Let X be uniform on [0,1/2] . Find the PDF fY(y) of Y=X/(1−X) .
For 0≤y≤1
To find the PDF (probability density function) of Y, we need to determine the distribution of Y and derive its density function.
First, let's determine the cumulative distribution function (CDF) of Y.
The CDF of Y, denoted as FY(y), is defined as the probability that Y is less than or equal to y. Mathematically, it can be represented as:
FY(y) = P(Y ≤ y)
Since Y = X/(1-X), we can substitute this expression into the CDF:
FY(y) = P(X/(1-X) ≤ y)
To solve this inequality, we first need to make sure that 0 ≤ y ≤ 1, as given in the problem.
Rearranging the inequality, we have:
X/(1-X) ≤ y
Simplifying, we get:
X ≤ y(1-X)
Expanding, we have:
X ≤ y - yX
Rearranging terms, we get:
X + yX ≤ y
Factoring out X, we have:
X(1+y) ≤ y
Now, we have two cases to consider:
Case 1: If 1 + y > 0, which means y > -1, then we can divide both sides of the inequality by (1+y) without changing the sign:
X ≤ y / (1+y)
Case 2: If 1 + y < 0, which means y < -1, then dividing by (1+y) would change the sign of the inequality:
X ≥ y / (1+y)
Now, let's consider these cases separately:
Case 1:
If y > -1, then the inequality X ≤ y / (1+y) represents the valid range for X. However, in our given problem, X is uniformly distributed in the range [0, 1/2]. Therefore, the valid range for X in this case is 0 ≤ X ≤ y / (1+y).
Case 2:
If y < -1, then the inequality X ≥ y / (1+y) represents the valid range for X. In our problem, X is uniformly distributed in the range [0, 1/2]. However, the inequality X ≥ y / (1+y) cannot be satisfied in this range for any y < -1. Therefore, this case does not contribute to the PDF of Y for 0 ≤ y ≤ 1.
Now, let's proceed with finding the PDF for Case 1.

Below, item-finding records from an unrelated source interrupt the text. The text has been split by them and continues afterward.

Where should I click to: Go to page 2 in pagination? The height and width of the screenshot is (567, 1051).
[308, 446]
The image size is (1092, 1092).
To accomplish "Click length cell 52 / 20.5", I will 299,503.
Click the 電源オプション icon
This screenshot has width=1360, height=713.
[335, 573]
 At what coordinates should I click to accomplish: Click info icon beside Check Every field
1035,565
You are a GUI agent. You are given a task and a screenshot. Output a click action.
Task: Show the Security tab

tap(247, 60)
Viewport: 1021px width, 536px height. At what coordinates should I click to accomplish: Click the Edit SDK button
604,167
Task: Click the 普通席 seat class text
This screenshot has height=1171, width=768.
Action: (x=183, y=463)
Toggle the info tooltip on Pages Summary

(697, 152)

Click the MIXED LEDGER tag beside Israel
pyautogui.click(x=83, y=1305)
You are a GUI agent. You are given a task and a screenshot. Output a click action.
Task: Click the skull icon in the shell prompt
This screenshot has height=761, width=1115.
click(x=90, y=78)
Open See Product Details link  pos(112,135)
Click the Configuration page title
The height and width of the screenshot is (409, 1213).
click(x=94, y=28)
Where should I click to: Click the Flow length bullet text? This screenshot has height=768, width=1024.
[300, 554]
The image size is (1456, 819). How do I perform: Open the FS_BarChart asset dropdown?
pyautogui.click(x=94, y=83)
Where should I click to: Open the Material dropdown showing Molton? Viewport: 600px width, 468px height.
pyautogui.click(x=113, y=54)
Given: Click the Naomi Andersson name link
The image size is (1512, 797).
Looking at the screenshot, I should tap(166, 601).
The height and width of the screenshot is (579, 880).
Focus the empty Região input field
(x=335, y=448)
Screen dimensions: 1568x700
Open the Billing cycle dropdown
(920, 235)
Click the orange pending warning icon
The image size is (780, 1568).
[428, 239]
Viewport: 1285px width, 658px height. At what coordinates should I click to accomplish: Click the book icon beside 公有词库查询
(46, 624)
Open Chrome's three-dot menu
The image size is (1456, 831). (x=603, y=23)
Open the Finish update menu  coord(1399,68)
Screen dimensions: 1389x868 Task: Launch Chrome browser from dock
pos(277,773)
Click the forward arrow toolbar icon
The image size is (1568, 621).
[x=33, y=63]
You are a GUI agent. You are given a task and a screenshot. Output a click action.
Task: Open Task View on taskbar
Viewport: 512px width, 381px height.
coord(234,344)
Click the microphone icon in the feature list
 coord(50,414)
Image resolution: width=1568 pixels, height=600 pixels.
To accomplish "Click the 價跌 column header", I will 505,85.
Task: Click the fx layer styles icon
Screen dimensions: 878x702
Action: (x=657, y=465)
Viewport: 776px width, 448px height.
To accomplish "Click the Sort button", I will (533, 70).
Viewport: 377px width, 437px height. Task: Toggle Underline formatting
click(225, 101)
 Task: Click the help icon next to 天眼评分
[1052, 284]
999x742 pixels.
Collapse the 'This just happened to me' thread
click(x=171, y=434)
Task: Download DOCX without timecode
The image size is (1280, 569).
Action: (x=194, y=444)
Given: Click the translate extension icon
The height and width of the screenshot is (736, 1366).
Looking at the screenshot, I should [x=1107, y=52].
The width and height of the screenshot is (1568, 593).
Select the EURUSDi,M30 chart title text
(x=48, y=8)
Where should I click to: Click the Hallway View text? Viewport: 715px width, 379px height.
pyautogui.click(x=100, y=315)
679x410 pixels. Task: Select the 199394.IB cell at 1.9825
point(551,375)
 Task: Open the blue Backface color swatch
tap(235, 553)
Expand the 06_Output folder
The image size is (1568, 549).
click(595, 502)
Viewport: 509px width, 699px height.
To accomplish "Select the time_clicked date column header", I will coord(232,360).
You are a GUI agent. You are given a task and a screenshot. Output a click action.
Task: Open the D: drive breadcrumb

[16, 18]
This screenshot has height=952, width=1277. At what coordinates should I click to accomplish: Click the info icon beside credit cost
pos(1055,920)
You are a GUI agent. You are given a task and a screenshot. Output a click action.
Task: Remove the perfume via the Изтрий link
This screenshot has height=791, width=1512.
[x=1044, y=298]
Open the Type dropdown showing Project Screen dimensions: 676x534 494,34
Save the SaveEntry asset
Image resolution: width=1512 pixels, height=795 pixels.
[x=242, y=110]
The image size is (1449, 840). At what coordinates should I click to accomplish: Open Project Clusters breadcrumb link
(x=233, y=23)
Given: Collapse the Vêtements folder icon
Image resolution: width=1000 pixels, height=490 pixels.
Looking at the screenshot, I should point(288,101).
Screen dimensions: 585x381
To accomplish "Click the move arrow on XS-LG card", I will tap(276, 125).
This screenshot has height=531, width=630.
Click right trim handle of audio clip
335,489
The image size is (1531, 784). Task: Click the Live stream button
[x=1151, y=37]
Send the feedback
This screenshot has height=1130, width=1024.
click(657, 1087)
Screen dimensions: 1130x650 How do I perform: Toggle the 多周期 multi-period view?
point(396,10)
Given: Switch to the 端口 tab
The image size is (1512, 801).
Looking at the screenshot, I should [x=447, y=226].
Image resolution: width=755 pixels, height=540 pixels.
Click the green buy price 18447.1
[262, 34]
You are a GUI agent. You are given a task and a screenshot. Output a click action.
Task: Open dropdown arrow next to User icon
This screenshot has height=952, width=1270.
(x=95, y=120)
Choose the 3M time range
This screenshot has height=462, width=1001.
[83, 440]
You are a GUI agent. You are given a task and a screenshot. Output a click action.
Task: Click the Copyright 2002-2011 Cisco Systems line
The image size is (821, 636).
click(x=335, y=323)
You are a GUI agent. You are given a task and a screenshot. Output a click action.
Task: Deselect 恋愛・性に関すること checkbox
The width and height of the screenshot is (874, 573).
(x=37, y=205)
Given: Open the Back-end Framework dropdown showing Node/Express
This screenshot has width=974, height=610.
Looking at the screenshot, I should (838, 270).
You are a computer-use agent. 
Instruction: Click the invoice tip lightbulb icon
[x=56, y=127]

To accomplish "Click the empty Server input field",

PDF is defined as the derivative of the CDF. Therefore, we need to differentiate the CDF with respect to y and find fY(y).
Differentiating the CDF, FY(y), with respect to y, we get:
fY(y) = d/dy (FY(y))
To find fY(y), we'll differentiate the CDF:
fY(y) = d/dy (P(Y ≤ y))
Now, we can plug in the valid range for X derived from Case 1:
fY(y) = d/dy (P(0 ≤ X ≤ y / (1+y)))
Since X is uniformly distributed on [0, 1/2], the probability P(0 ≤ X ≤ y / (1+y)) is equal to the length of the interval (0, y / (1+y)) divided by the total length of the interval (0, 1/2). Therefore, we have:
fY(y) = d/dy (length of (0, y / (1+y)) / length of (0, 1/2))
The length of the interval (0, y / (1+y)) is y / (1+y), and the length of the interval (0, 1/2) is 1/2. Therefore, the PDF of Y can be written as:
fY(y) = d/dy (y / (1+y)) / (1/2)
Differentiating d/dy (y / (1+y)) with respect to y yields:
fY(y) = 1 / (1+y)^2 / (1/2)
Simplifying further:
fY(y) = 2 / (1+y)^2
Finally, we have obtained the PDF of Y, denoted as fY(y):
fY(y) = 2 / (1+y)^2 for 0 ≤ y ≤ 1.
This is the probability density function of Y.